1金融機関につき150万円では足りないという場合は、家庭裁判所へ全相続財産について遺産分割の審判または調停の申し立てをすることにより、仮払いが認められる。こちらは、他の相続人に利害のない範囲なら、金額に上限はない。その代わり、家庭裁判所の判断が必要となり、時間がかかる。

 遺産分割が整えば、口座凍結は解除できる。まずは、金融機関の窓口に申し出るか、電話で連絡後、手続きとなる。必要書類は金融機関によって異なるが、概ね下記のものとなる。

◎口座名義人(故人)の通帳・キャッシュカード・証書など
◎口座名義人(故人)の戸籍謄本(通常、出生時から死亡時まで)、または法務局発行の「法定相続情報一覧図の写し」(登記官の認証文言付きの書類原本 ※参考:法務局『法定相続情報証明制度の具体的な手続について』
◎相続人全員の戸籍謄本(口座名義人の戸籍謄本で相続人を確認できない場合)
◎遺産分割協議書、または遺言書(自筆証書遺言や公正証書遺言以外の場合は家庭裁判所の検認を確認できる資料・遺言執行者が裁判所に選任されている場合は遺言執行者選任審判書も必要)
◎相続人の実印・取引印
◎相続人の印鑑証明書(通常、発行日より6カ月以内のもの)
◎その他、金融機関所定の書類

自ら備えておく
コロナ禍での「口座凍結」対策

 では、いざという時のために、自ら口座凍結に備えておく対策はあるか。相続なんてまだまだと考える20~30代のビジネスパーソンもあろうが、コロナ禍による生命の危機はもはや高齢者に限られない。また、いつ何時、自身が相続人にならないとも限らない。対策は打てるなら打っておいたほうが良い。

◎対策例1:「代理人カード」を作成する

 銀行の普通預金口座なら、口座名義人のキャッシュカード以外に「代理人カード」を作ることができる。夫婦や親子で生活費を共有している場合、離れて住む家族へ定期的に仕送りする場合にも便利だ。

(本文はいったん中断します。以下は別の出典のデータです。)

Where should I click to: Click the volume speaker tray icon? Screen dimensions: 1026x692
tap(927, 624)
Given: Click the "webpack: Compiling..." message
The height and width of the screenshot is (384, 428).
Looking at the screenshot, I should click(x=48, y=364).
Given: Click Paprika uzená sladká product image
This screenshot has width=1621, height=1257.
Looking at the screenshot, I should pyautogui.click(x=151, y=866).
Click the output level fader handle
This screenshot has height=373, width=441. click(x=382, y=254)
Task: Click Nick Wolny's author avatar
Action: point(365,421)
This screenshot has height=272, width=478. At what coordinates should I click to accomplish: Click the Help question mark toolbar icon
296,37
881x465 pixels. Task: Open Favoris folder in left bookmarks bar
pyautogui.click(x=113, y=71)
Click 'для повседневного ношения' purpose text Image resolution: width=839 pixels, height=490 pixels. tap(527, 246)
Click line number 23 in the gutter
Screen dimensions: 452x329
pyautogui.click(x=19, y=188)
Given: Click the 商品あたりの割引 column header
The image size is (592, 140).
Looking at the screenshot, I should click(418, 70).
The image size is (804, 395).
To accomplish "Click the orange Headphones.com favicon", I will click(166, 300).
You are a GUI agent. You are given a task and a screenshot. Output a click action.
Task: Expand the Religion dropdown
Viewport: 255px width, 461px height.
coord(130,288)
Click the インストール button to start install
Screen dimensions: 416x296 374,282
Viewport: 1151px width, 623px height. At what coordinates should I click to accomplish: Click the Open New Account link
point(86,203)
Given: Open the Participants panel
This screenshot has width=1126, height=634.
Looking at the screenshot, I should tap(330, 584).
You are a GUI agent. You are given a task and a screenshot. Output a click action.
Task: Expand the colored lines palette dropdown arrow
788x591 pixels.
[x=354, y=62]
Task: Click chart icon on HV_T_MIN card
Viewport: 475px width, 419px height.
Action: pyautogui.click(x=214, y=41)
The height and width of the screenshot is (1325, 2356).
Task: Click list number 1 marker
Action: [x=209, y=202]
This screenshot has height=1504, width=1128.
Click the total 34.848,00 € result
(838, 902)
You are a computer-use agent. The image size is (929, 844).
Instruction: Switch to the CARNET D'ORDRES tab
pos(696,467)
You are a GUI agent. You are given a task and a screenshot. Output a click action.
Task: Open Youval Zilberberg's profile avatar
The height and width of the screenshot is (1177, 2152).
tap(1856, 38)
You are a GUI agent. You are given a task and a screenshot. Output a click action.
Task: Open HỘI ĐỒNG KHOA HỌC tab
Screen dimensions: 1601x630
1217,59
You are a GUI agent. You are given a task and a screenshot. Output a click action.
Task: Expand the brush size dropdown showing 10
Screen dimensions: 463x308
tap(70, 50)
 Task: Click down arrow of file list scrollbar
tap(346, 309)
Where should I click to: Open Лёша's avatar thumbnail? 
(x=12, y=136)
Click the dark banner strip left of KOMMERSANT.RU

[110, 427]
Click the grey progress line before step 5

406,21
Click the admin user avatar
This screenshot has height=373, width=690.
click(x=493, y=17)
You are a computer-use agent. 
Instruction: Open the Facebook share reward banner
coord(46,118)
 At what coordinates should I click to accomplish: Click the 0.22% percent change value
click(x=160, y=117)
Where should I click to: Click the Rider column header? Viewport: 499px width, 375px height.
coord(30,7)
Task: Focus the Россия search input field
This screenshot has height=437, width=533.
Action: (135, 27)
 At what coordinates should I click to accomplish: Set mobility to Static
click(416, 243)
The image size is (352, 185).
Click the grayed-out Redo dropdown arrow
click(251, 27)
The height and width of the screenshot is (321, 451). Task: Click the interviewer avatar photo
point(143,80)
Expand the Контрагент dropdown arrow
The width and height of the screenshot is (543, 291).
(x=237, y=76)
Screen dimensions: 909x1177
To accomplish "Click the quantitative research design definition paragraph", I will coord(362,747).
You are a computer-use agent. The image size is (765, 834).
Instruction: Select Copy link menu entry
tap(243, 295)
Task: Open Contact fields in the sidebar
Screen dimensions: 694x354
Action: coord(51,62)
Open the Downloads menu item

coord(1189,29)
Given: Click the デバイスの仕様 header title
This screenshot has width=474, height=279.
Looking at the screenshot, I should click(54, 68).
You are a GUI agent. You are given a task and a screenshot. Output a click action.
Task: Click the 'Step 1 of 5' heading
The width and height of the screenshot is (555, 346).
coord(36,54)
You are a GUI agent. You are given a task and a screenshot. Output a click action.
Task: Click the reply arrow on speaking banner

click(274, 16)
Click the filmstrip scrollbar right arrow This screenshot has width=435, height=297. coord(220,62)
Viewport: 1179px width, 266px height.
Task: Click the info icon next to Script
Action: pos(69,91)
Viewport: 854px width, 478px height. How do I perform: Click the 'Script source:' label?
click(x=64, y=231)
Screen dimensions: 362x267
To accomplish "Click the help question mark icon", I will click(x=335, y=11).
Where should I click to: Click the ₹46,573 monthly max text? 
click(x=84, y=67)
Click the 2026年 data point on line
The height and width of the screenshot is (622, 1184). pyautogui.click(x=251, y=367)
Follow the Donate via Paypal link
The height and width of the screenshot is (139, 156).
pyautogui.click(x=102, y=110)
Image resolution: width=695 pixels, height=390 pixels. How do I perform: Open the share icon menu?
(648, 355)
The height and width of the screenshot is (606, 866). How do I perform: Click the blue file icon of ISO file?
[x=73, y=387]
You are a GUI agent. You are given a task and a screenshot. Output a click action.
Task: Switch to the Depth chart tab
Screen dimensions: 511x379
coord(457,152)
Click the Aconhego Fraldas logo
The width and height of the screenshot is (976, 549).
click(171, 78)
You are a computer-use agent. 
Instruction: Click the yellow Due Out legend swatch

 家族の名前で口座を作り、入金すると、「名義預金」とみなされ、贈与税や相続税が課税される場合がある。また、相続発生後、税務調査の対象となりやすい(参考:税務調査に関する当税理士事務所の相続コラム)。むしろ、「代理人カード」の作成をおすすめしたい。

 ただし、「代理人カード」は口座名義人本人が作成手続きする必要がある。手続きには、口座名義人と代理人各々の本人確認書類(運転免許証、各種健康保険証、パスポートなど)の提出、発行手数料を要する。口座名義人が亡くなった際には口座凍結されるが、その前にキャッシュカードを預かったり、暗証番号を聞いたりする必要がないという点で有用だ。

 また、口座名義人が認知症と認定された時も口座凍結が行われるが、その場合は「代理人指名手続き」をしておいたほうが良い。こちらも口座名義人に判断能力があるうちに手続きしておく必要があるが、介護施設への入所費用など、まとまった現金が必要な時に役立つ。